### Excerpted passage
■ ■ ■ ■ ■ ■ ■
Backchannel matching is case-insensitive, ignores punctuation for matching and word-count purposes, trims surrounding whitespace, and requires a matching acknowledgement phrase, no more than three whitespace-delimited words, and duration no greater than SERIATIM_BACKCHANNEL_MAX_DURATION seconds. The default maximum duration is 2.0 seconds.

Fillers

The default pipeline runs filler after backchannel and before coalesce. It tags short filler utterances with:

"categories": ["filler"]

Filler matching is case-insensitive, ignores punctuation for matching and word-count purposes, trims surrounding whitespace, and requires only filler tokens such as um, uh, er, erm, ah, eh, hmm, mm, or repeated combinations of those tokens. Matching segments must contain no more than three whitespace-delimited words and have duration no greater than SERIATIM_FILLER_MAX_DURATION seconds. The default maximum duration is 1.25 seconds.

Dangler Resolution

The default pipeline runs resolve-danglers before coalesce and before the second overlap detection pass. It repairs short derived fragments when they share provenance with a nearby segment:

Dangling-end fragments have no more than two words and end in punctuation.
Dangling-start fragments have no more than two words.
Matching uses same-speaker segments with any shared derived_from value.
Merged segments use source_ref values such as resolve-danglers:1, keep the target segment's transcript position, and union derived_from.

Coalescing

The default pipeline runs coalesce after resolve-danglers and before the second overlap detection pass. It merges adjacent same-speaker segments in the transcript's current order when next.start - current.end <= --coalesce-gap.

Coalesced segments use source_ref values such as coalesce:1, include derived_from, and omit source_segment_index.

Different-speaker backchannel and filler segments do not block coalescing of surrounding same-speaker segments. Same-speaker backchannel and filler segments are merged normally when they are within --coalesce-gap. When same-speaker segments are coalesced, any backchannel or filler category from the merged inputs is dropped from the coalesced segment.
■ ■ ■ ■ ■ ■ ■
### Lines of data
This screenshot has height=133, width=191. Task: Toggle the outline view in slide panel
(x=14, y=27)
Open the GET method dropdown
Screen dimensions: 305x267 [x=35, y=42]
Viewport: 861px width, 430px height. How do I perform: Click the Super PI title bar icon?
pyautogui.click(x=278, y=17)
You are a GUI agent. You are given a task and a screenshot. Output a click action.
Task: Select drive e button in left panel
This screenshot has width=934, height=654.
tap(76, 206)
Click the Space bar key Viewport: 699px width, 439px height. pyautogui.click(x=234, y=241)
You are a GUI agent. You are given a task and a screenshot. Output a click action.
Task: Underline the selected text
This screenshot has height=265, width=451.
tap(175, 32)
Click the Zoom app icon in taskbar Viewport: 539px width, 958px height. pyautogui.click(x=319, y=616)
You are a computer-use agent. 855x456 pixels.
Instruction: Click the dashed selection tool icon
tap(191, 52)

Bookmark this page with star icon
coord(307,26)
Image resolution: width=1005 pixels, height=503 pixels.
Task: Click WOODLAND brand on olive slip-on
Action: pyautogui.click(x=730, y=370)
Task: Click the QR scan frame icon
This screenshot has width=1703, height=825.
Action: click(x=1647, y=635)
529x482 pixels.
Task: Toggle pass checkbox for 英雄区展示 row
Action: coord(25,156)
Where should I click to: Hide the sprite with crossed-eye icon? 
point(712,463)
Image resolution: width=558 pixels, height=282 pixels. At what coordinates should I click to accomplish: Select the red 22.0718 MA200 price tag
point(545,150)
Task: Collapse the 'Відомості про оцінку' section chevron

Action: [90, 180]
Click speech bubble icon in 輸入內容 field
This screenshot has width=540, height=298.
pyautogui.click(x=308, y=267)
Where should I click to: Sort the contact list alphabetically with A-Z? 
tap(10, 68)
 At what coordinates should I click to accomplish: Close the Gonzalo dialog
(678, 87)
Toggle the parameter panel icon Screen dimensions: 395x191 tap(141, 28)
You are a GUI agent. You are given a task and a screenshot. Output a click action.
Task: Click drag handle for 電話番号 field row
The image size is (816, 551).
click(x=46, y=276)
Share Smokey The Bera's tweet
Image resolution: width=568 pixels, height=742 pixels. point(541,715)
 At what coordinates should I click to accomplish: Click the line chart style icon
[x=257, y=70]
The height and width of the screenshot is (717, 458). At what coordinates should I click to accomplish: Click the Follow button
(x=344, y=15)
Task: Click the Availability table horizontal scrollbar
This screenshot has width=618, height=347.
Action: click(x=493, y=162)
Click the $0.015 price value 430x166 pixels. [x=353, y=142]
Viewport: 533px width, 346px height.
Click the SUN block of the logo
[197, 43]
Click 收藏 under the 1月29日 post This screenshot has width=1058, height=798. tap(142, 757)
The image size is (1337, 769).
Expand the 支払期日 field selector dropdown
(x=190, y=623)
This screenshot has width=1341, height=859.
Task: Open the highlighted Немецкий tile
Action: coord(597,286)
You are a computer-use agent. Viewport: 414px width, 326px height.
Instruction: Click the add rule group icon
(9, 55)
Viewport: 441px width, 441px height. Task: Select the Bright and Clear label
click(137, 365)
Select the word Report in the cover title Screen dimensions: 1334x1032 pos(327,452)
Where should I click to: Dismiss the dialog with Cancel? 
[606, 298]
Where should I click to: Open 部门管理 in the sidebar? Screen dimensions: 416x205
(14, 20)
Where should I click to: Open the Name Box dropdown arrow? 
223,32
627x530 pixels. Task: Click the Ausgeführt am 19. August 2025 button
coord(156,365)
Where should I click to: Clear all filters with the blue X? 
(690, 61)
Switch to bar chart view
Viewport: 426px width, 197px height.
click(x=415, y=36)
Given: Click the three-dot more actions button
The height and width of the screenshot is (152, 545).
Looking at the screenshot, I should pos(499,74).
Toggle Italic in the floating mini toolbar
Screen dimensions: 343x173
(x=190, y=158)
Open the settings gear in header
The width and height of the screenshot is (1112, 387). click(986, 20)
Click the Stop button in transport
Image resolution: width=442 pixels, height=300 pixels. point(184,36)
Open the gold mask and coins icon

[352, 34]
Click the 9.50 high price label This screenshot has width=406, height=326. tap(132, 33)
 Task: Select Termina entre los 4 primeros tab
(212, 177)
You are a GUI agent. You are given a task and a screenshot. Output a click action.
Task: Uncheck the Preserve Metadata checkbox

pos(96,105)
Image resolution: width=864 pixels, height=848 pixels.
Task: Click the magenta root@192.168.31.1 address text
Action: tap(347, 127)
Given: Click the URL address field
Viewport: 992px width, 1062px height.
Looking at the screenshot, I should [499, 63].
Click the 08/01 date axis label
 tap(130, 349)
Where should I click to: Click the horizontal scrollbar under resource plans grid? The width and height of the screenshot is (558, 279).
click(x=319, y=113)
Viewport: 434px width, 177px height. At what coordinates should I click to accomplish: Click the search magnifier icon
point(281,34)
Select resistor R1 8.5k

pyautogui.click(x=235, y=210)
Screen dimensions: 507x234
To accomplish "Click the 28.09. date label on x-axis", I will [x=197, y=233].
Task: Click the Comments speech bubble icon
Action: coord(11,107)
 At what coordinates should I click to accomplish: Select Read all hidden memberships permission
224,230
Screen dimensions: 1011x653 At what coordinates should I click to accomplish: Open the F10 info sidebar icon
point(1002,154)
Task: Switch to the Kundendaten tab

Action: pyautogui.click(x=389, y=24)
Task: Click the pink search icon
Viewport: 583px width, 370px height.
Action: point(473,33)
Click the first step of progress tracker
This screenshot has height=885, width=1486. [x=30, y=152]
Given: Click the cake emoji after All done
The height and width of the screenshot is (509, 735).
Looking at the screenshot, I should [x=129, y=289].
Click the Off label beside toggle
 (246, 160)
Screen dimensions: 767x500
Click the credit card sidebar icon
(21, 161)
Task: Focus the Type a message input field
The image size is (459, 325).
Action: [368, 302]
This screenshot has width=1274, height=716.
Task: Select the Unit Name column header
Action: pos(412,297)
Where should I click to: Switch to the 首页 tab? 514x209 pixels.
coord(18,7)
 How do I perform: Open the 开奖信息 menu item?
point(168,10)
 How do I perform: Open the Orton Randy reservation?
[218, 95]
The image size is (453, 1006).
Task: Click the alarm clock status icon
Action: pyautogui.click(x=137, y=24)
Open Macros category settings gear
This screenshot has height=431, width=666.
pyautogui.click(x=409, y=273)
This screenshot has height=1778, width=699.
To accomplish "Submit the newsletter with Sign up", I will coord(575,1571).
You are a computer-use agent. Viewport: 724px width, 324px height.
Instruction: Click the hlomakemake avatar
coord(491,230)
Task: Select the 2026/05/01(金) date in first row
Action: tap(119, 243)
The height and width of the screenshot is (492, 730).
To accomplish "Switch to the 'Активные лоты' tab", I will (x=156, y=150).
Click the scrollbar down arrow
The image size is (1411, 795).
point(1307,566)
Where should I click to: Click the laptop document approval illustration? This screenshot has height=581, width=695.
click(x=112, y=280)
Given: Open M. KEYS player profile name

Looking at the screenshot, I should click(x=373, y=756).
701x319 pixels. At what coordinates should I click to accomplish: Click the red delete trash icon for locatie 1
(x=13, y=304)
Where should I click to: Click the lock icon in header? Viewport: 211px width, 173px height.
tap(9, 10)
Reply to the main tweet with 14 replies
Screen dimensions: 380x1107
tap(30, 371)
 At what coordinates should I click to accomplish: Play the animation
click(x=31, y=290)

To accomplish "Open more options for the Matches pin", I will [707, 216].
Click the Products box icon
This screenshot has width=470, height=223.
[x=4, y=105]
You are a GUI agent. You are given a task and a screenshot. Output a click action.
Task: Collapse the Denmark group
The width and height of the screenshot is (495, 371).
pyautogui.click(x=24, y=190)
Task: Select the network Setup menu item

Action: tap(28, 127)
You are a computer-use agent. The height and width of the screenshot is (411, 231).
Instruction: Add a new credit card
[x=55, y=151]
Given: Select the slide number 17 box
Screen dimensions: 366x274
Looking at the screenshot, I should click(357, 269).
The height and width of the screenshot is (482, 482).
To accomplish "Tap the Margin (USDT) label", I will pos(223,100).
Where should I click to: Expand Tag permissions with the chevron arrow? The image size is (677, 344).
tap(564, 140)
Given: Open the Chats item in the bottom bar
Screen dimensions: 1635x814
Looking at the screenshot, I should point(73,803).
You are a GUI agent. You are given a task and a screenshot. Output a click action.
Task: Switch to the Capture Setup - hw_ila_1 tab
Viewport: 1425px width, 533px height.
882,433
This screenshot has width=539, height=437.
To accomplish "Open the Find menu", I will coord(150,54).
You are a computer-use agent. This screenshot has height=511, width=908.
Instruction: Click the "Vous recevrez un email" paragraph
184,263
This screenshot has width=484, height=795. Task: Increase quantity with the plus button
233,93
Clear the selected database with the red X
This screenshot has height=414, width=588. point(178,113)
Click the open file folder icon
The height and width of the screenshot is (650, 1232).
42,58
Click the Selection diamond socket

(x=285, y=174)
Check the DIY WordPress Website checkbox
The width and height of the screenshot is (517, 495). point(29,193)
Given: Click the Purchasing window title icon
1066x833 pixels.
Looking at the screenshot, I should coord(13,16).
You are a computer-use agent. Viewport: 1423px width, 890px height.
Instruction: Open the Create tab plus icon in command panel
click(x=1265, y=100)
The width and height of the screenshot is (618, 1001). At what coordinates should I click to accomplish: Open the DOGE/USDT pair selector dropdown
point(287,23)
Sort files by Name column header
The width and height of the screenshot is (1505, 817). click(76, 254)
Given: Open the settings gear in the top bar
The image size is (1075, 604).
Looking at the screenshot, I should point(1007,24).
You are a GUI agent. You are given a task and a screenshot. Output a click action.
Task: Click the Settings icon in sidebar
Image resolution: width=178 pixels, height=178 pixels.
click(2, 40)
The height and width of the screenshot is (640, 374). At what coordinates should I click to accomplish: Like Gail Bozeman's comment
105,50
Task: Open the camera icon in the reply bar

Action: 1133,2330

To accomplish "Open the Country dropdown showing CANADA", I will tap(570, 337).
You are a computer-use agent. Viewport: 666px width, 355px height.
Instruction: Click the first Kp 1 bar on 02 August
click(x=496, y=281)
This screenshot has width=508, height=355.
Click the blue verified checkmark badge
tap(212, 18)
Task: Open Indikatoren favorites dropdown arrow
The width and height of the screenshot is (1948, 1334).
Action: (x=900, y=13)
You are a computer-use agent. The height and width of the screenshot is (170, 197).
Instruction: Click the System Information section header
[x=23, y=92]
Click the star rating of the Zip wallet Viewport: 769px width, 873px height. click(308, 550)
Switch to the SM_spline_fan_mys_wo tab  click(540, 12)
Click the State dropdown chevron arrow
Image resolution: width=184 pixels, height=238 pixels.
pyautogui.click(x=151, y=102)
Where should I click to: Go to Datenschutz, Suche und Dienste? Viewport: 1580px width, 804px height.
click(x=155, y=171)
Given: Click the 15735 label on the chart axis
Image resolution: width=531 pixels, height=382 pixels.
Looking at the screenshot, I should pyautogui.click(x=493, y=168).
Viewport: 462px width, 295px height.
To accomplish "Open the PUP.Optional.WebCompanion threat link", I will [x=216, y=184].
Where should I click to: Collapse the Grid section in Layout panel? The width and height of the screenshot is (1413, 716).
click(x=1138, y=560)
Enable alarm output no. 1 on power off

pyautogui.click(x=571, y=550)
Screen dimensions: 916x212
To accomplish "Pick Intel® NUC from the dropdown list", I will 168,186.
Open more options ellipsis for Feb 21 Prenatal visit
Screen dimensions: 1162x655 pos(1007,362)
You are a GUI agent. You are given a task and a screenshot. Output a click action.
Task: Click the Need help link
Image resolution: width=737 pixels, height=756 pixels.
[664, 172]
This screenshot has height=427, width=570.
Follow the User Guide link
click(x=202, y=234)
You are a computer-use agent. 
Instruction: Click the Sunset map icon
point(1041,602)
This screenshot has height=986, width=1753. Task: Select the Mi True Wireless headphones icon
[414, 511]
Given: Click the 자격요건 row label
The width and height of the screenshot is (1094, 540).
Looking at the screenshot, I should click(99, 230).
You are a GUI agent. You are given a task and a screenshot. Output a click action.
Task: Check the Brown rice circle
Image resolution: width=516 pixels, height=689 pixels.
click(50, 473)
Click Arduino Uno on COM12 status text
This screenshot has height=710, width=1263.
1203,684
■ ■ ■ ■ ■ ■ ■
### Directive A
Print the stretch of the pipeline passage from "Merged segments use" through "and omit source_segment_index.".
### Directive B
According to the pipeline passage, what is the default maximum duration for a segment to be tagged as a filler?
### Directive C
List every filler token that the pipeline passage names as an example.
Answer from the pipeline passage alone.

### Written solution A
Merged segments use source_ref values such as resolve-danglers:1, keep the target segment's transcript position, and union derived_from.

Coalescing

The default pipeline runs coalesce after resolve-danglers and before the second overlap detection pass. It merges adjacent same-speaker segments in the transcript's current order when next.start - current.end <= --coalesce-gap.

Coalesced segments use source_ref values such as coalesce:1, include derived_from, and omit source_segment_index.

### Written solution B
1.25 seconds

### Written solution C
um, uh, er, erm, ah, eh, hmm, mm